Tuesday, 8 October 2019

Financial Resolutions - Budget Statement 2020

 

5:25 pm

Photo of Richard Boyd BarrettRichard Boyd Barrett (Dún Laoghaire, People Before Profit Alliance) | Oireachtas source

We needed a radical budget to deal with the threat of a no-deal Brexit, the disastrous housing and homelessness crisis, the crisis in our public health system, the climate emergency, the astronomical cost of childcare and the woefully inadequate disability and respite services, among a whole range of other areas. We did not get a radical budget or radical action on any of these crises, threats or emergencies that face us. We got a deeply conservative budget that will address none of these crises or emergencies. Working people, pensioners and young people who are dependent on social welfare got absolutely nothing. By getting nothing, they have in effect taken cuts.
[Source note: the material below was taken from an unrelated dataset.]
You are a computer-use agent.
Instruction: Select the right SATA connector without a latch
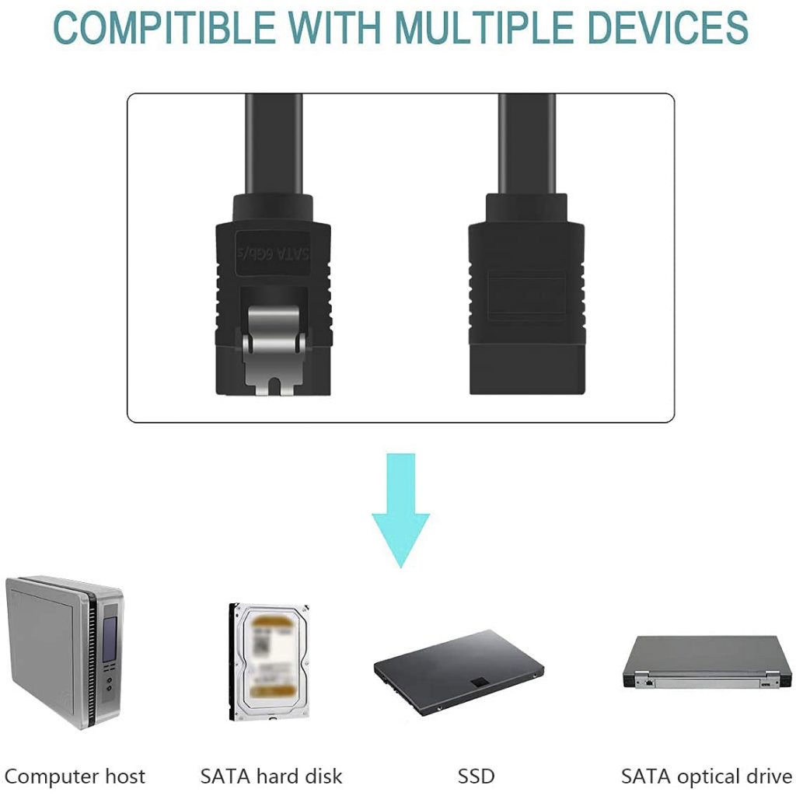point(526,295)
That is the reality. By imposing a freeze on the incomes of the poorest people and on working people, giving them nothing, the Government has in effect cut their incomes.

The Government may believe that is prudent in the face of the threat of a no-deal Brexit. In fact, it repeats the folly of the Government that reacted to the last major crisis, the crash of 2008, where austerity and keeping a clamp on or cutting the incomes of working people made a bad situation a hell of a lot worse. We are still paying for those mistakes with the housing crisis that we face, the mess in our public health system and shocking levels of poverty, with 720,000 people in the country living in poverty, including 230,000 children. Some 100,000 people who are working in the country are officially living in poverty. The Government has given no increases in social welfare or relief on the austerity USC that was imposed on workers all those years ago, which effectively cut their incomes. That is a big mistake and one does not have to be a radical socialist to think so. John Maynard Keynes made this point a long time ago. When one is facing a potential downturn or disruption in an economy, one should spend more, boost people's incomes and increase investment in infrastructure, key sectors of the economy and in services. The Government has done the opposite to that. The so-called prudence is conservatism in reality and will potentially make a bad situation worse.
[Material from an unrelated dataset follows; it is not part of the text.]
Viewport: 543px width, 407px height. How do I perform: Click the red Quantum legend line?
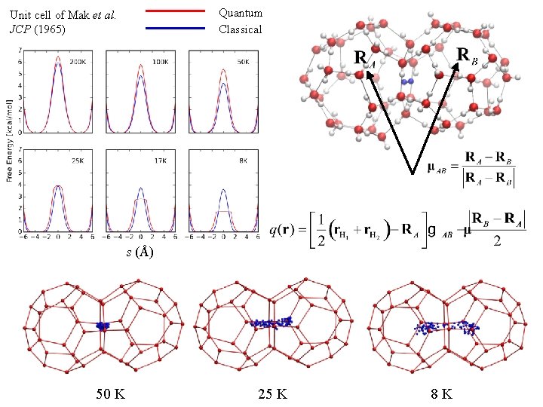pos(174,11)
It is important to underline the point about workers getting nothing. One only has to walk out to the canteen to talk to workers. They are already saying there and on the streets that workers got nothing out of this budget. That is against a background where the productivity of workers in this country has gone through the roof in recent years. Workers are working harder and longer, effectively for less and making a bigger tax contribution than they ever have before. The tax contribution of ordinary workers has gone from €13 billion in 2007 to €21 billion. Workers are working harder and longer for less and paying more tax and the Government wants to impose a carbon tax on top of that. It is more aggressive taxation to cut further the real incomes of working people and the least well off.

Let us not forget about our students, who got nothing from this. They asked for a break in student contribution fees or for an increase in maintenance grants, in effect driving more and more students into poverty, while they also face astronomical rents and the failure of the Government to build cheap, affordable student accommodation on third level campuses. The students asked for that and got none of it.
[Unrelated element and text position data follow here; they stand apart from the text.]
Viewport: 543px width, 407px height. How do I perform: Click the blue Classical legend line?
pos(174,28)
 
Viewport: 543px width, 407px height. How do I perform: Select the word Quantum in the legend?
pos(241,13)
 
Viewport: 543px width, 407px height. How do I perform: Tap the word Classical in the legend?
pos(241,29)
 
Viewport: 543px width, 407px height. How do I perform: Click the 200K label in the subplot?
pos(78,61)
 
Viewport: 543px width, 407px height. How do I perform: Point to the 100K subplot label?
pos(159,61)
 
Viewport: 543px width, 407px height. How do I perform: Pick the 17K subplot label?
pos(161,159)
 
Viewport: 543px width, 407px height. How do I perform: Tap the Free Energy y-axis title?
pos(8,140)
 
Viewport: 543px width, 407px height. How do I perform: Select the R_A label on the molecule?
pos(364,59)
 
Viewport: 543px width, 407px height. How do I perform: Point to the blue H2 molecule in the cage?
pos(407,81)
Meanwhile, all the big tax breaks continue for the big corporations. We have carbon taxes for the poor and struggling who are not to blame for the climate emergency but there is no mention of the big polluting corporations. Even the EU has proposed that there would be an aviation fuel tax. If it was imposed on the Ryanairs of this world, this country would raise hundreds of millions, but the Government never talks about taxing the massively profitable aviation industry and the other polluting corporations. The Government always wants to hit the working people, the poor and the little people, who are asked to pay the price for the crimes of the rich.

The issue with housing is unbelievable. Does the Government not understand that its policy is failing? It is eight years since Fine Gael came into government and this Government has been in place for more than three years. The housing situation gets worse. Rents are at astronomical levels. Average rents in Dublin are way in excess of what one pays for a mortgage and ordinary working people cannot afford a mortgage either because house prices are so high. I even heard Tom Parlon, hardly a firebrand on the left, on the television before I came in here, reminding us that one has to be paid €90,000 or €100,000 a year to have a prayer of buying a house at average prices in Dublin.